» Aim 1:
Render the part of the dataset items that opens with the line containing "Open the timestamp 午後6:20 · 2025年8月10日" and closes with the line containing "tap(60, 443)" as a Markdown table with the columns Row and Line, one row per line and blank lines left out. Include both end lines and nothing outside this part.

» Text passage:
[Start]

This article describes the SAS/IML CHOOSE function: how it works, how it doesn't work, and how to use it to make your SAS/IML programs more compact. In particular, the CHOOSE function has a potential "gotcha!" that you need to understand if you want your program to perform as expected.
What the CHOOSE function does
The CHOOSE function is like a compact alternative to a compound assignment statement. In other words, it can eliminate an IF-THEN/ELSE statement. The CHOOSE function takes three arguments: a condition to evaluate as true or false, a value to use when the condition is true, and a value to use when the condition is false. Each argument can be vector-valued. For example, the following statements use the CHOOSE function to return the absolute value of a vector:
proc iml; x = -2:2; absX = choose( x<=0, -x, x ); |
Of course, using the ABS function is more efficient, but this illustrative example is easy to understand. The CHOOSE function receives three vectors as arguments: a vector of zeros and ones, a vector that contains the negative of x, and the vector x. The CHOOSE function examines each element of the first argument. If an element is nonzero, it returns the corresponding element of the second argument. If an element is zero, it returns the corresponding element of the third argument.
For this example, if x[i] is not positive, the value -x[i] is returned; otherwise x[i] is returned.
The second and third arguments can also be scalar values. For example, if you want to replace all nonpositive values of x with a missing value, you can use the following statement:
z = choose( x<=0, ., x ); |
The CHOOSE function is analogous to the ternary C/C++ operator "?:" or to the ifelse function in R.
What the CHOOSE function doesn't do
Notice that the CHOOSE function takes values, not expressions. Each argument of the function is evaluated before it is sent into the CHOOSE function.
This is important, because a common mistake is to expect the CHOOSE function to evaluate the second expression only for elements for which the first expression is true. For example, in a previous post, I described several ways to handle negative values in evaluating a logarithmic data transformation. You might assume that the following statements prevent the LOG function from evaluating negative values in Y:
Y = {-3,1,2,.,5,10,100}; /** notice negative datum **/
LogY = choose(Y<=0, ., log(Y)); /* WRONG */ |
However, that assumption is not correct. The third argument is evaluated before being sent to the CHOOSE function. It is easy to see the mistake if you use a temporary variable and rewrite the code:
Val2 = log(Y); /* WRONG */ LogY = choose(Y<=0, ., Val2); |
Y2 = choose(Y<=0, ., Y); LogY = Log(Y2); |
6 Comments
Interesting post Rick, I wasn't aware of this function. Is it possible to say something about the efficiency of this function compared to an IF-THEN/ELSE statement?
In IML, as in any other programming language, there is always more than one way of doing things and I'm often unsure which way is more efficient. For example, is x[<>] more efficient than MAX(x), or less? (I hope asking this not really article related question is okay. According to a quick check I did it doesn't make much of a difference whether you use x[<>] or MAX(x) ). There have been blog posts about efficiency but I would very much appreciate more in the direction, perhaps a summary article with general recommendations.

[End]

Dataset items:
[Start]

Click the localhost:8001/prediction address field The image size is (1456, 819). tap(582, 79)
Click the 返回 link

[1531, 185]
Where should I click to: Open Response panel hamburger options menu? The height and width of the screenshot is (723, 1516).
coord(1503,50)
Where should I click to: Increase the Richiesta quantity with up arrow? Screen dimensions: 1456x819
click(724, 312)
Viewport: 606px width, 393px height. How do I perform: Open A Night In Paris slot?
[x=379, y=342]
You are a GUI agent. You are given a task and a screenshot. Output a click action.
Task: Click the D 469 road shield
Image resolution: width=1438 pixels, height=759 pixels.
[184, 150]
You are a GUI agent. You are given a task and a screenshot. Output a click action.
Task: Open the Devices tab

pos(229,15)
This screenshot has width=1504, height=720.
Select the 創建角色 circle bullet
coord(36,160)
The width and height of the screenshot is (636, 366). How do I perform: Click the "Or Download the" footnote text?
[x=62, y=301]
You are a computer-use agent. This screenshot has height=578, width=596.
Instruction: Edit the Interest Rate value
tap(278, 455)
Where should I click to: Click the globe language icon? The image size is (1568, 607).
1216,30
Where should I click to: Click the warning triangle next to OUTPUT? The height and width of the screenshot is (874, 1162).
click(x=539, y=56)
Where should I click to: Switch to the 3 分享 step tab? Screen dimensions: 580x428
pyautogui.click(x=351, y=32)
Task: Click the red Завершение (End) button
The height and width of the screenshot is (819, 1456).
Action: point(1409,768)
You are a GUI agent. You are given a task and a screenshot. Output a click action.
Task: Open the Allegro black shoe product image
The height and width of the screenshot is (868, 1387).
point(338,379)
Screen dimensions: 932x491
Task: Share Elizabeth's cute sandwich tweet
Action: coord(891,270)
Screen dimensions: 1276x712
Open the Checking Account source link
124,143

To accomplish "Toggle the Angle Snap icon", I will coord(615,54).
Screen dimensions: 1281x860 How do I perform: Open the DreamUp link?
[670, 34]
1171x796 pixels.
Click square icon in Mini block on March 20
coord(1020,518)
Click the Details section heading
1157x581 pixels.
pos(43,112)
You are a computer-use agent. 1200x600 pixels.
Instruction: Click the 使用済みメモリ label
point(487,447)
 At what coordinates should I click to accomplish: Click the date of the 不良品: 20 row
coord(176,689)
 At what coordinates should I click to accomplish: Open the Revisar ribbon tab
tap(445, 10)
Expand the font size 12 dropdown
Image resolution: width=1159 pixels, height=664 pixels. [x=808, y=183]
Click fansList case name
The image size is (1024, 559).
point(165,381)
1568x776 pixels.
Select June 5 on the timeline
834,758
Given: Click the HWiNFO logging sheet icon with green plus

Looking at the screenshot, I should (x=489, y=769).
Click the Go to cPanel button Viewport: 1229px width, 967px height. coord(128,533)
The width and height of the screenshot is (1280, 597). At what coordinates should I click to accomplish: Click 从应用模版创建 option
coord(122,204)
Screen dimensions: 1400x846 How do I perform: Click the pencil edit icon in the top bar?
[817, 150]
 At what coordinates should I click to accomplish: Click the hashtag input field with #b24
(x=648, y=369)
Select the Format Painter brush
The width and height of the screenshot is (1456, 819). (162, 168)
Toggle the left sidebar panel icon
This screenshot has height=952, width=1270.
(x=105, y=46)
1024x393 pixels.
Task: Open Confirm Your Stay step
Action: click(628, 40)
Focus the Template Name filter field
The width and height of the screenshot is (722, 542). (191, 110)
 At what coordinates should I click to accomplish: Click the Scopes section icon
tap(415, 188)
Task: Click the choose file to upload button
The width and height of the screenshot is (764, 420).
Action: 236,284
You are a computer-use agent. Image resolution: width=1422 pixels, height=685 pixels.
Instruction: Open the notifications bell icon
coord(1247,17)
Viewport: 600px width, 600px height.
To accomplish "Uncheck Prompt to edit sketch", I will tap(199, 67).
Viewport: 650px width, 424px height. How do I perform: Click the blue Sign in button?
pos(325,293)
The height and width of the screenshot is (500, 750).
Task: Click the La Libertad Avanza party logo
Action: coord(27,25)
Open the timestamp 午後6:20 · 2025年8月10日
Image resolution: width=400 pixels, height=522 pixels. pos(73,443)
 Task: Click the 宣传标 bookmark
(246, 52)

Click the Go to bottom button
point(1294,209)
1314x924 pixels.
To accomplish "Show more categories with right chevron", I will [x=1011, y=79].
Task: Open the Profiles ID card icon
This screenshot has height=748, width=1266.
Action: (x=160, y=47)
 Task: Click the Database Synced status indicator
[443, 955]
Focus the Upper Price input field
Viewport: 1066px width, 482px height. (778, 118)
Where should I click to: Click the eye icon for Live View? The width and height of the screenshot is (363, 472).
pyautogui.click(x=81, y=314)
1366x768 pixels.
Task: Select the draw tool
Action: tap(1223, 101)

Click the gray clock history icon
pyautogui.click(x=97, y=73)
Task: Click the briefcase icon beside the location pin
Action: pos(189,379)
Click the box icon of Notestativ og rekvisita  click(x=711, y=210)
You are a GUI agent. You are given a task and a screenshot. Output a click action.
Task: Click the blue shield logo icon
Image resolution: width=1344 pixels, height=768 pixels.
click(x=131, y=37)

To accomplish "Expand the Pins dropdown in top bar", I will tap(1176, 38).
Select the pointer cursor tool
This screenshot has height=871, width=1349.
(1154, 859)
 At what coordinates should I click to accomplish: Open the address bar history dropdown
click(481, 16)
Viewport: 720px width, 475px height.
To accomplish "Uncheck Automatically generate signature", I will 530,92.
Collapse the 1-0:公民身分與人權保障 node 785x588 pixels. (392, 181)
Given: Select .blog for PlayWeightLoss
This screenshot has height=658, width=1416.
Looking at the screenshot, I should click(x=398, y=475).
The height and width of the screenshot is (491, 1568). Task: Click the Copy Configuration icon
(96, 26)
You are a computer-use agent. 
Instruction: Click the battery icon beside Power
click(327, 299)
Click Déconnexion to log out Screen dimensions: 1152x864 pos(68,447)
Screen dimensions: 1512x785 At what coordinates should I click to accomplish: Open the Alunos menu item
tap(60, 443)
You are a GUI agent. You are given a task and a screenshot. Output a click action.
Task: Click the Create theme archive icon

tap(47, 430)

[End]

» Aim 2:
Answer these questions from the text on the SAS/IML CHOOSE function:
(a) How many arguments does the CHOOSE function take?
(b) To which C/C++ operator is the CHOOSE function said to be analogous?
(c) How many comments does the page report?

» Expected answer 1:
| Row | Line |
|---|---|
| 1 | Open the timestamp 午後6:20 · 2025年8月10日 |
| 2 | Image resolution: width=400 pixels, height=522 pixels. pos(73,443) |
| 3 |  Task: Click the 宣传标 bookmark |
| 4 | (246, 52) |
| 5 | Click the Go to bottom button |
| 6 | point(1294,209) |
| 7 | 1314x924 pixels. |
| 8 | To accomplish "Show more categories with right chevron", I will [x=1011, y=79]. |
| 9 | Task: Open the Profiles ID card icon |
| 10 | This screenshot has height=748, width=1266. |
| 11 | Action: (x=160, y=47) |
| 12 |  Task: Click the Database Synced status indicator |
| 13 | [443, 955] |
| 14 | Focus the Upper Price input field |
| 15 | Viewport: 1066px width, 482px height. (778, 118) |
| 16 | Where should I click to: Click the eye icon for Live View? The width and height of the screenshot is (363, 472). |
| 17 | pyautogui.click(x=81, y=314) |
| 18 | 1366x768 pixels. |
| 19 | Task: Select the draw tool |
| 20 | Action: tap(1223, 101) |
| 21 | Click the gray clock history icon |
| 22 | pyautogui.click(x=97, y=73) |
| 23 | Task: Click the briefcase icon beside the location pin |
| 24 | Action: pos(189,379) |
| 25 | Click the box icon of Notestativ og rekvisita  click(x=711, y=210) |
| 26 | You are a GUI agent. You are given a task and a screenshot. Output a click action. |
| 27 | Task: Click the blue shield logo icon |
| 28 | Image resolution: width=1344 pixels, height=768 pixels. |
| 29 | click(x=131, y=37) |
| 30 | To accomplish "Expand the Pins dropdown in top bar", I will tap(1176, 38). |
| 31 | Select the pointer cursor tool |
| 32 | This screenshot has height=871, width=1349. |
| 33 | (1154, 859) |
| 34 |  At what coordinates should I click to accomplish: Open the address bar history dropdown |
| 35 | click(481, 16) |
| 36 | Viewport: 720px width, 475px height. |
| 37 | To accomplish "Uncheck Automatically generate signature", I will 530,92. |
| 38 | Collapse the 1-0:公民身分與人權保障 node 785x588 pixels. (392, 181) |
| 39 | Given: Select .blog for PlayWeightLoss |
| 40 | This screenshot has height=658, width=1416. |
| 41 | Looking at the screenshot, I should click(x=398, y=475). |
| 42 | The height and width of the screenshot is (491, 1568). Task: Click the Copy Configuration icon |
| 43 | (96, 26) |
| 44 | You are a computer-use agent.  |
| 45 | Instruction: Click the battery icon beside Power |
| 46 | click(327, 299) |
| 47 | Click Déconnexion to log out Screen dimensions: 1152x864 pos(68,447) |
| 48 | Screen dimensions: 1512x785 At what coordinates should I click to accomplish: Open the Alunos menu item |
| 49 | tap(60, 443) |

» Expected answer 2:
(a) Three.
(b) The ternary operator "?:".
(c) Six.